Infrared Data Reveals Powerful Storms
On Sept. 22 at 1:55 a.m. EDT (0555 UTC), the Moderate Resolution Imaging Spectroradiometer or MODIS aboard NASA's Aqua satellite gathered temperature information about Teddy's cloud tops. MODIS found the most powerful thunderstorms were in a very small area near the center where temperatures were as cold as or colder than minus 70 degrees Fahrenheit (minus 56.6 Celsius). Most of the rest of the storm had cloud top temperatures as cold as or colder than minus 63 degrees Fahrenheit (minus 53 degrees Celsius). Cloud top temperatures that cold indicate strong storms with the potential to generate heavy rainfall.
Recent satellite imagery shows that the central convection is diminishing, with a comma-like cloud pattern developing.
Teddy' Status on Sept. 22
At 8 a.m. EDT (1200 UTC) on Sept. 22, the center of Hurricane Teddy was located near latitude 39.3 degrees north and longitude 63.5 degrees west. That is about 365 miles (590 km) south of Halifax, Nova Scotia, Canada.
Teddy is moving toward the north-northwest near 28 mph (44 kph), and a turn toward the north-northeast is expected by early Wednesday. Maximum sustained winds are near 105 mph (165 kph) with higher gusts. Teddy is a large hurricane. Hurricane-force winds extend outward up to 105 miles (165 km) from the center and tropical-storm-force winds extend outward up to 400 miles (645 km). The estimated minimum central pressure is 950 millibars.
On the forecast track, the center will move over eastern Nova Scotia on Wednesday, Sept. 23 and then near or over Newfoundland by Wednesday night. Although some weakening is likely later today and Wednesday, Teddy should be a strong post-tropical cyclone when it moves near and over Nova Scotia.
NHC Key Messages
The National Hurricane Center's key messages are:
WIND: Tropical storm conditions are expected to begin in the warning area by this afternoon. Tropical storm conditions could begin in the watch areas late today or early Wednesday. SURF: Large swells generated by Teddy are affecting Bermuda, the Lesser Antilles, the Greater Antilles, the Bahamas, the east coast of the United States, and Atlantic Canada. These swells are likely to cause life-threatening surf and rip current conditions. RAINFALL: Through Thursday, Teddy is expected to produce rainfall accumulations of 2 to 4 inches (50 to 100 mm) with isolated totals of 6 inches (150 mm) across sections of Atlantic Canada. STORM SURGE: A dangerous storm surge is expected to produce significant coastal flooding near and to the east of where the center makes landfall in Nova Scotia. Near the coast, the surge will be accompanied by very large and destructive waves.
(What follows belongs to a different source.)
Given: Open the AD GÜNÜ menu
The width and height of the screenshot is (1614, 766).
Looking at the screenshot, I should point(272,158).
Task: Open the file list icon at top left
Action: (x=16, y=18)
NASA Researches Tropical Cyclones
Hurricanes/tropical cyclones are the most powerful weather events on Earth. NASA's expertise in space and scientific exploration contributes to essential services provided to the American people by other federal agencies, such as hurricane weather forecasting.
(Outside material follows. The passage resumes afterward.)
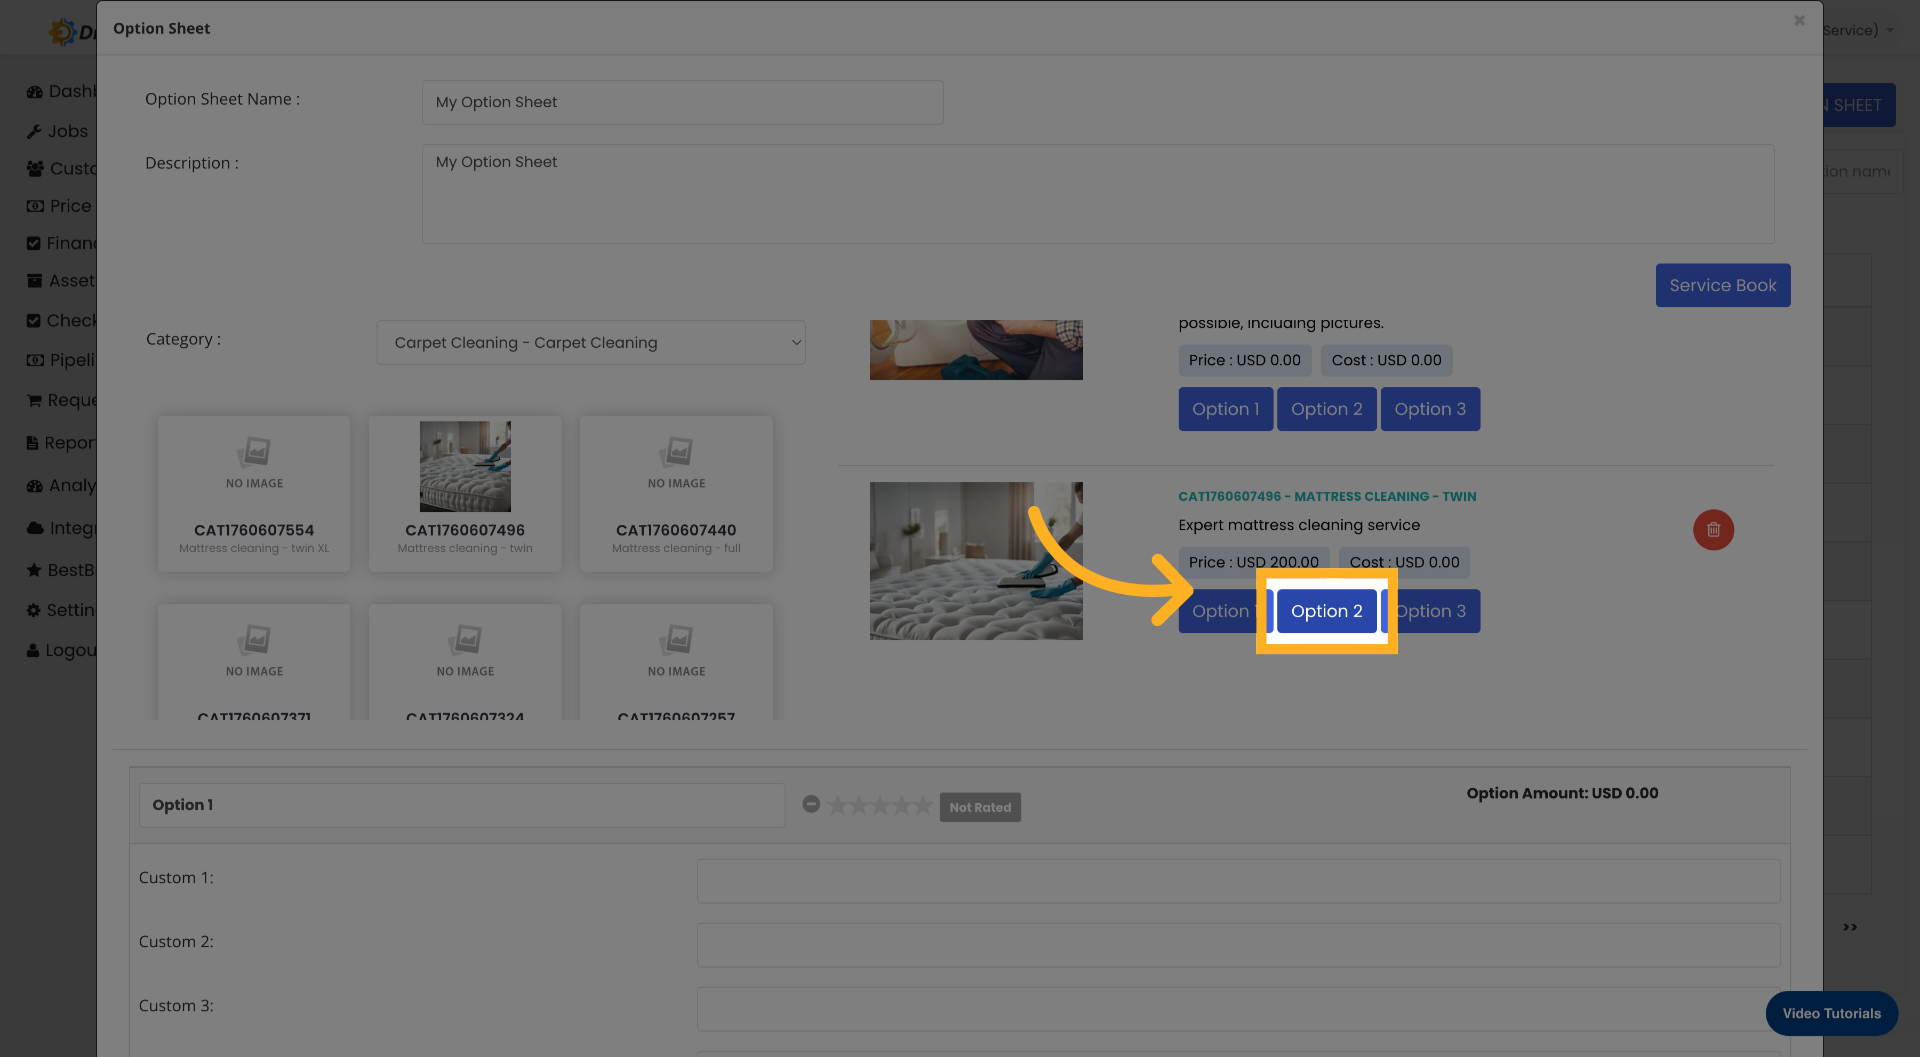This screenshot has width=1920, height=1057.
Task: Select the Jobs wrench icon in sidebar
Action: pyautogui.click(x=35, y=131)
For more than five decades, NASA has used the vantage point of space to understand and explore our home planet, improve lives and safeguard our future. NASA brings together technology, science, and unique global Earth observations to provide societal benefits and strengthen our nation. Advancing knowledge of our home planet contributes directly to America's leadership in space and scientific exploration.